Brief 1 ▸ In the module specification, rename "cogeneration" to "combined heat and power" and give back the stretch from "Learning outcomes" through "heating called cogeneration.".
Brief 2 ▸ Print the stretch of the records from the line containing "Click the 14-pin IC package below main chip" through the line containing "pyautogui.click(x=897, y=347)".

Quoted passage ▸
◆ ◆ ◆ ◆
Undergraduate prospectus

Course Information

Thermofluid Applications 2

Module summary

Module code: MECH1065
Level: 6
Credits: 15
School: Engineering and Science
Department: Engineering Science
Module Coordinator(s): Samueal Mengistu

Specification

Aims

This course aims to build on the knowledge and skills developed in Thermofluids 1, with the aim of being able to size and specify components for fluid and thermal systems, so preparing the student with the knowledge and skills necessary for a practicing professional Engineer;

Learning outcomes

On successful completion of this course a student will be able to:

1 Evaluate the performance of power cycles, gas power cycle and vapour power cycle
2 Analyze power generation coupled with process heating called cogeneration.
3 Explain the concepts of refrigerators and heat pumps and the measure of their performance including the ideal and actual vapour-compression refrigeration cycle.
4 Demonstrate the ability to design thermofluid systems;
5 Apply dimensionless numbers to fluid dynamic problems;
6 Evaluate drag on bluff and steamlined bodies;
7 Present and discuss solutions for complex problem exercises;

Indicative content

Vapours Power Cycle:
Representation of properties in tables, diagrams and empirical formula.
The application of the properties of steam to develop practical vapour expansion cycles from Carnot cycle through the Rankine cycles.

Refrigeration cycle:
The application of 'suitable' fluids for heat pumps and refrigerators
Vapour compression refrigeration cycle
Selection of appropriate refrigerant for specific application

IC Engines:
Principle of operation of SI, CI and gas turbine engines, their 'cycles' and applications.
Principle of Otto, Diesel and Brayton Cycles
Case study based on renewable energy

Heat Transfer:
Defining the modes of heat transfer.
Steady state conduction through single and composites of simple geometries.
Properties of conductors, insulators, lagging.
Introduction to convection via film or surface heat transfer coefficient.

Fluid Mechanics:

Extend previous knowledge of fluid statics to consider fluid dynamic applications
Steady laminar / turbulent flow in pipelines
Drag and lift on solids for solids handling applications
Flow measurement and control theory (case study)

Teaching and learning activity

Formal lectures and tutorials will be provided. Fundamental concepts will be introduced in lectures, emphasized through case studies, lab classes and discussions in tutorials. Tutorials will provide an opportunity for the students to demonstrate their new skills and knowledge. A comprehensive laboratory practical programme will further aid understanding of the subject matter in addition to developing essential practical skills. Case studies and problem solving exercises will be set on the topics covered as a group activity or an individual one which is based on the practical application side of the subject matter.

Assessment

In order to meet professional body requirements, students are expected to pass this course at 40% overall and with a minimum of 30% for each component.

Students are required to pass all elements of summative assessment in order to pass the course.

Coursework - 40% weighting, pass mark 40%.
Outline Details - Laboratory work:
Typical labs might be on Refrigeration and Drag Force measurement
Case study:
A typical one might be in the area of renewable energy

Examination - 60% weighting, pass mark 40%.
Outline Details - Formal Examination, 3 hour, closed-book, broadly covering syllabus of the course.

Formative Assessment - Mock Exam.
◆ ◆ ◆ ◆
(Saved data entries)
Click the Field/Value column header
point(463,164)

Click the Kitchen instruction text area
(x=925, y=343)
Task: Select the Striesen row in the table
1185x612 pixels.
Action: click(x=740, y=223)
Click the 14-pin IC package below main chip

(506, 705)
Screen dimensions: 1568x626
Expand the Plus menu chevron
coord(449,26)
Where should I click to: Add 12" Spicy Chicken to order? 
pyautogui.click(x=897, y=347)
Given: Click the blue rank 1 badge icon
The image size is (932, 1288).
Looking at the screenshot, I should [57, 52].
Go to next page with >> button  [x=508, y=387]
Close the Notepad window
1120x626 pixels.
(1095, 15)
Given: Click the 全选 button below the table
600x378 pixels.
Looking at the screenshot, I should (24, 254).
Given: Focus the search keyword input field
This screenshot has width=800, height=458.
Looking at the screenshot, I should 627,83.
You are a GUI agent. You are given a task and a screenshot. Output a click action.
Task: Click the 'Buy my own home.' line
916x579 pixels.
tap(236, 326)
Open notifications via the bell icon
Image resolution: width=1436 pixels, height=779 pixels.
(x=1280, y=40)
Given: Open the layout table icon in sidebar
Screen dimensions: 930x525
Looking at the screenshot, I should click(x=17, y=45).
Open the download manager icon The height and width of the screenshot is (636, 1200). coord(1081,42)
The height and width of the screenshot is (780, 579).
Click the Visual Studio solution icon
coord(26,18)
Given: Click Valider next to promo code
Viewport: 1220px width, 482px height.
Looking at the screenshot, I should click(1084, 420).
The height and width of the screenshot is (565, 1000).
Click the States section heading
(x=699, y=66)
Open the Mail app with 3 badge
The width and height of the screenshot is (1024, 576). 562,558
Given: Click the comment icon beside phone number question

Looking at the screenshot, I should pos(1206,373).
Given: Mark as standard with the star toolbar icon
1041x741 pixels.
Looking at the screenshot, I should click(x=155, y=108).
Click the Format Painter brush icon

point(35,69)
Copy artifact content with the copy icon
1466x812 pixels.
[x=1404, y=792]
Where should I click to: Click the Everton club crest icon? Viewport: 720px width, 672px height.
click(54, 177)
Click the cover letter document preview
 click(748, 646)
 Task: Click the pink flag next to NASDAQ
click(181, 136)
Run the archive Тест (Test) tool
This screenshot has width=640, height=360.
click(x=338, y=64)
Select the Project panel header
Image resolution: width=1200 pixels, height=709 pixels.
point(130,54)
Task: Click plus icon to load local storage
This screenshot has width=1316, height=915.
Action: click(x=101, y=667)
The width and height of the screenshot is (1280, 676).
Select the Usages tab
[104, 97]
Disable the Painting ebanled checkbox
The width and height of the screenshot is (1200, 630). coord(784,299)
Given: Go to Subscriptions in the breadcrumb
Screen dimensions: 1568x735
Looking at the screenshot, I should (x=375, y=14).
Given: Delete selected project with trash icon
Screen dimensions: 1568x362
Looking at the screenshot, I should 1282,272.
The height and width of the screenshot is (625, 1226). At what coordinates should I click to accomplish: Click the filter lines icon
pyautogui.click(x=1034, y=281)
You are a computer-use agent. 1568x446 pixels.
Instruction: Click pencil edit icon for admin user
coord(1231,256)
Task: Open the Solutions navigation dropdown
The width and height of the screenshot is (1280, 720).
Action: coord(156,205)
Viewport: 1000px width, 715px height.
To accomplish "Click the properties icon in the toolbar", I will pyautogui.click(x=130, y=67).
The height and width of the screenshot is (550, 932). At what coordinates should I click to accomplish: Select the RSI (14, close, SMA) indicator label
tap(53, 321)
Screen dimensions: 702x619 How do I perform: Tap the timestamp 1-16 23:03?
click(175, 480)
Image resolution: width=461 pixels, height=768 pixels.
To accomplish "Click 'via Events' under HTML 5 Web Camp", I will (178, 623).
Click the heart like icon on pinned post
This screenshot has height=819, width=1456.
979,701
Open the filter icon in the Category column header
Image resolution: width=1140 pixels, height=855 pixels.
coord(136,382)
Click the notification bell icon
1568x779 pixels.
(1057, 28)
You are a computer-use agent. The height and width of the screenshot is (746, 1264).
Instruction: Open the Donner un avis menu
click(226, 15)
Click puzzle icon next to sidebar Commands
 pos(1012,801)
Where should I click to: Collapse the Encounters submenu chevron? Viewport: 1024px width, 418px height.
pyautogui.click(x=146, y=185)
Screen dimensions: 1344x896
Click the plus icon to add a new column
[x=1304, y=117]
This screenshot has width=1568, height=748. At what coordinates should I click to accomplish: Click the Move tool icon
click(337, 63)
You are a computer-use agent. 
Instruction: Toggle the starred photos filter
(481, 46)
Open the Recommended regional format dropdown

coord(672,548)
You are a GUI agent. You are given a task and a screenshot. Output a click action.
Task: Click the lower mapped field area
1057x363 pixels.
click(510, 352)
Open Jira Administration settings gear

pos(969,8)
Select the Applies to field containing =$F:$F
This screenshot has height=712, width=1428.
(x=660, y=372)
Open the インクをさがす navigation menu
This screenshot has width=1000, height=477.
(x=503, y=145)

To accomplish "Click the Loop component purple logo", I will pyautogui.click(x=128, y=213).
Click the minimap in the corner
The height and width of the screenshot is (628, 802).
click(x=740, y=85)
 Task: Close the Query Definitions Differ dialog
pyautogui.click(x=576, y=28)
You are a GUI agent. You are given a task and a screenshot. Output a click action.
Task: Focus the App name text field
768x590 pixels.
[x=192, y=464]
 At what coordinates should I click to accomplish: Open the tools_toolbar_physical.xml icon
◆ ◆ ◆ ◆
Complete output 1 ▸
Learning outcomes

On successful completion of this course a student will be able to:

1 Evaluate the performance of power cycles, gas power cycle and vapour power cycle
2 Analyze power generation coupled with process heating called combined heat and power.

Complete output 2 ▸
Click the 14-pin IC package below main chip

(506, 705)
Screen dimensions: 1568x626
Expand the Plus menu chevron
coord(449,26)
Where should I click to: Add 12" Spicy Chicken to order? 
pyautogui.click(x=897, y=347)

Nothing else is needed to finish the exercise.